[Stored records]
::::
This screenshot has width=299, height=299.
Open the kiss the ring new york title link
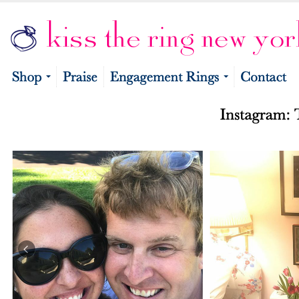(x=173, y=38)
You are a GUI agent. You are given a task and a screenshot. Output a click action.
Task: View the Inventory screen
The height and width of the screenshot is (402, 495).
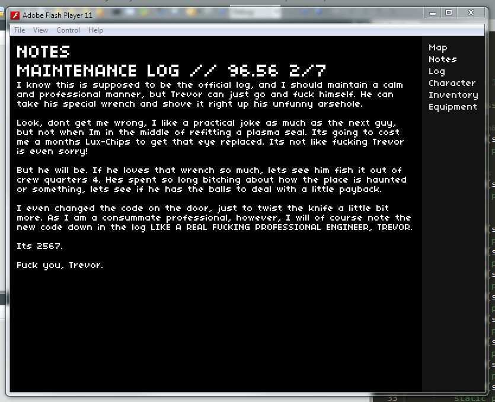(453, 95)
::::
__WORK TO COMPLETE__:
Should the entries hold any pictures, please omit those and print the remaining text exactly.

__SOLUTION FOR THIS PROBLEM__:
This screenshot has width=299, height=299.
Open the kiss the ring new york title link
(x=173, y=38)
You are a GUI agent. You are given a task and a screenshot. Output a click action.
Task: View the Inventory screen
The height and width of the screenshot is (402, 495).
(453, 95)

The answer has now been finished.